2020 Fiscal Year Research-status Report
エネルギー源輸送を担うMCTsの機能解析と治療薬の探索
Project/Area Number |
20K07171
|
Research Institution | Hokkaido University |
Principal Investigator |
小林 正紀 北海道大学, 薬学研究院, 教授 (70431319)
|
Project Period (FY) |
2020-04-01 – 2023-03-31
|
Keywords | モノカルボン酸輸送担体(MCT) / 乳酸 |
Outline of Annual Research Achievements |
本邦において高齢者に頻発する糖尿病や認知症等の疾患に対する有効な予防・治療法の開発が求められている。この対策として栄養介入による効果を期待するものが数多く報告され、これは生体内のエネルギー源の重要性を示唆するものである。最近エネルギー源として認知されてきた乳酸やピルビン酸とこれらを輸送するヒトモノカルボン酸輸送担体(hMCT)は、上記疾患と関連することが示唆されている。しかしながらhMCTの機能および生体内の役割については未だ不明な点が多い。そこで本研究ではhMCTの中でもhMCT2, 11に着目し、細胞における機能・発現を基礎研究により明らかにし、これらを標的とした化合物の探索を行う。今年度は、これらhMCT2の単一発現系を用いてhMCT2の評価系の樹立、輸送特性を解明することとした。その結果、hMCT2とその補助タンパク質であるembigin を共発現させることにより、乳酸輸送活性の増大が認められた。また本評価系を用いた検討により、hMCT2は時間依存性、濃度依存性、pH依存性を示した。

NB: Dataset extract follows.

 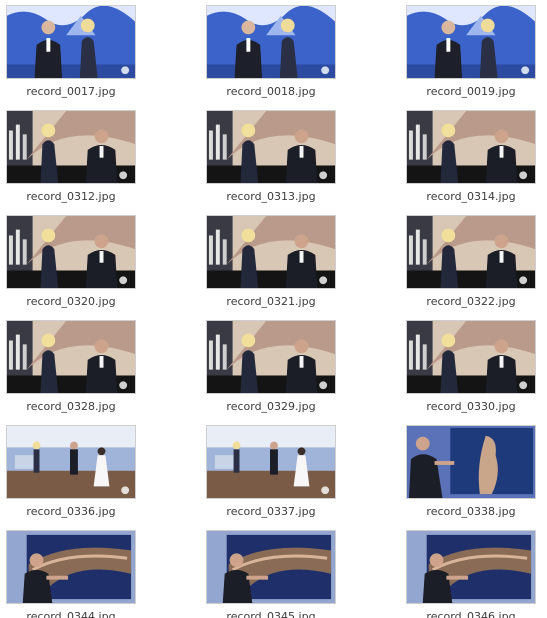 I want to click on file-item: record_0344.jpg, so click(x=71, y=574).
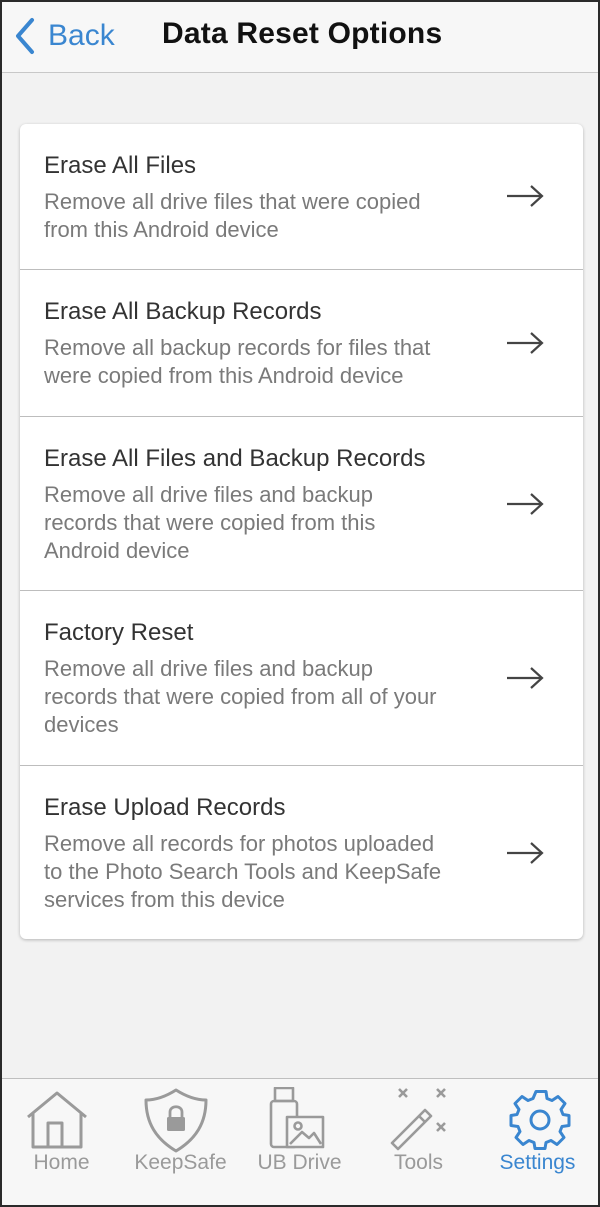 The height and width of the screenshot is (1207, 600). Describe the element at coordinates (302, 34) in the screenshot. I see `page-title: Data Reset Options` at that location.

以上より、hMCT2の評価系の樹立に成功し、その輸送特性を解明した。
|
Current Status of Research Progress |
Current Status of Research Progress
2: Research has progressed on the whole more than it was originally planned.
Reason
今年度の結果より、アフリカツメガエル卵母細胞にhMCT2とその補助タンパク質であるembiginを共発現させることにより、顕著な乳酸輸送活性の増大が認められた。また本評価系を用いた検討により、hMCT2を介した乳酸輸送は時間依存性、濃度依存性、pH依存性を示した。このことからhMCT2の評価系の樹立に成功し、その輸送特性を明らかとした。
|
Strategy for Future Research Activity |
今年度の結果よりhMCT2の評価系の樹立に成功し、その輸送特性を解明した。本成果に基づいて細胞レベルにおけるhMCT2の役割の解明を進めるとともに、hMCT11の評価系、ならびに糖尿病・認知症との関連をこれら遺伝子多型の側面から臨床研究により実証し、病態への役割を明らかにすることで糖尿病・認知症の予防・治療の一助としたい。